← Back to context

Comment by CamperBob2

2 years ago

It's not just window size. It's the difference between syntax and semantics.

A Markov model, by definition, works only with literal token histories. It can't participate meaningfully in a conversation unless the user happens to employ token sequences that the model has seen before (ideally multiple times.) An LLM can explain why it's not just a Markov model, but the converse isn't true.

Now, if you were to add high-dimensional latent-space embedding to a Markov model, that would make the comparison more meaningful, and would allow tractable computation with model sizes that were completely impossible to deal with before. But then it wouldn't be a Markov model anymore. Or, rather, it would still be a Markov model, but one that's based on relationships between tokens rather than just their positions in a linear list.

Another analogy might be to say that a Markov model can implement lossless compression only, while a latent-space model can implement lossy compression. There's a school of thought that says that lossy compression doesn't just require intelligence, it is intelligence, and LLMs can be seen as an example of that equivalence. Not saying I agree with that school, or that you should, but as someone else pointed out, comparing Markov chains with LLMs are at best like comparing goldfish brains with human brains.

I like: Intelligence is compressing information into irreducible representation.

Which leads to a wonderful tongue-in-cheek contraindication: representation types such as a particular model, when it’s complexity increases, especially via edge cases, it is then a result of agentic anti-intelligence.
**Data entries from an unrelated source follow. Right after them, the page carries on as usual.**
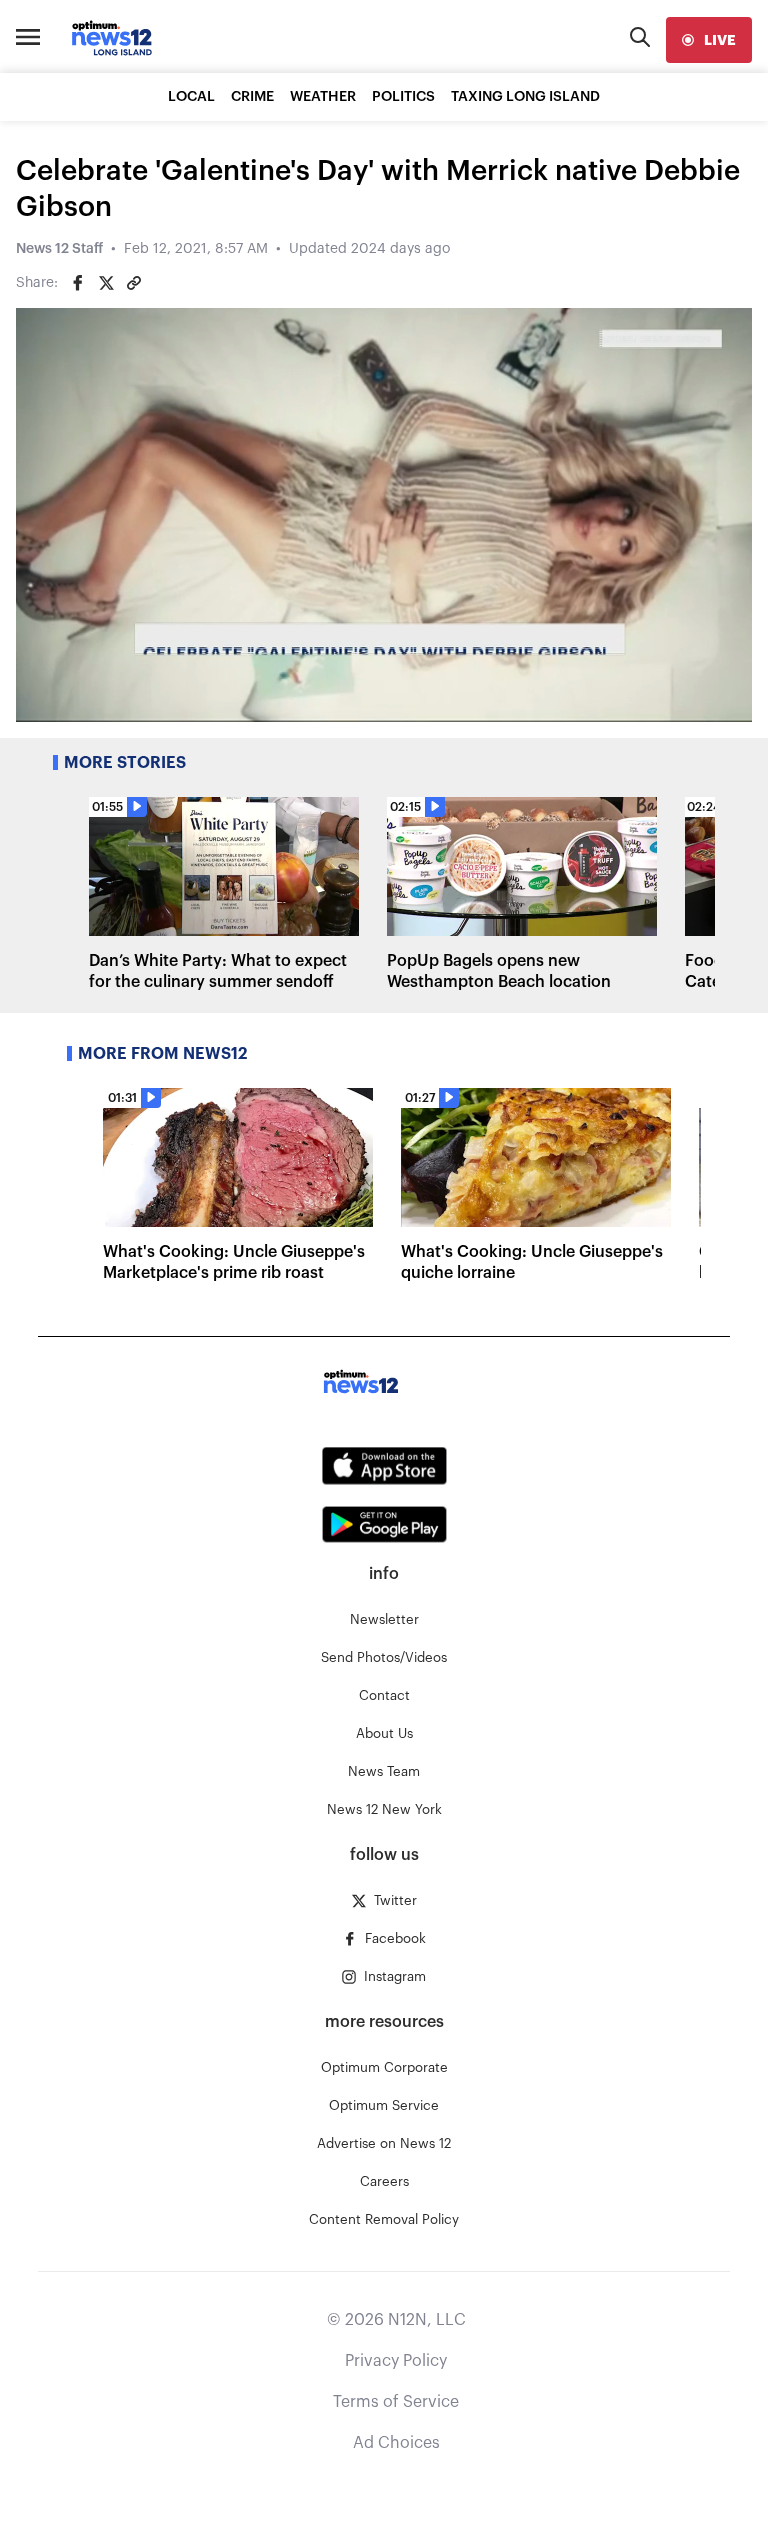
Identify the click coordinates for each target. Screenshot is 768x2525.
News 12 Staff (59, 249)
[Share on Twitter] (106, 283)
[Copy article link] (134, 283)
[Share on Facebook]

That is to say, anything that increases in complexity without being refactored is a sign of a lack of intelligence or worse.

And any sense of information that is impossible to be reduced further while maintaining equal or more expressibility are signs of maximum agentic intelligence.

>high-dimensional latent-space embedding to a Markov model

That's what we call a hidden Markov model.

>There's a school of thought that says that lossy compression doesn't just require intelligence, it is intelligence, and LLMs can be seen as an example of that equivalence.

SVD is used to implement lossy compression as does JPEG encoding... these algorithms are in no way intelligent.

  • They’re doing highly specific tasks where the intelligence can come from the designer of the algorithm.

    In particular, JPEG has intelligence encoded about how graphics are displayed, what detail we won’t notice is missing, and what artifacts we won’t notice are present, much like the psychoacoustic models behind lossy music compression schemes like MP3.

    But we had to feed an encoder that by way of algorithmic design. It’s hardcoded intelligence, like any other function, but with a lot more outside knowledge required to do it right than a sort or swap.

    I’d call an LLM a more general problem solver. It can write cogent limericks, convincingly screw up math, summarize papers it’s never seen before, generate book plots or character arcs based on specific requests, translate to a language you just made up and explained in the prompt, etc.

    The intelligent bits are emergent and can do something reasonable with novel input, even if it doesn’t closely resemble the exact material it was trained on.

    The comparison would be a process that could lossy-compress any kind of sensory media possible with no perceptible loss, based solely on its training on human capabilities and how the reproduction devices work—i.e. it could create the JPEG algorithm, not just perform it.

  • SVD is used to implement lossy compression as does JPEG encoding... these algorithms are in no way intelligent.

    You'll have to take that up with people above my pay grade. It's not that simple, apparently. Call me when a Markov model can explain why it's equivalent to an LLM.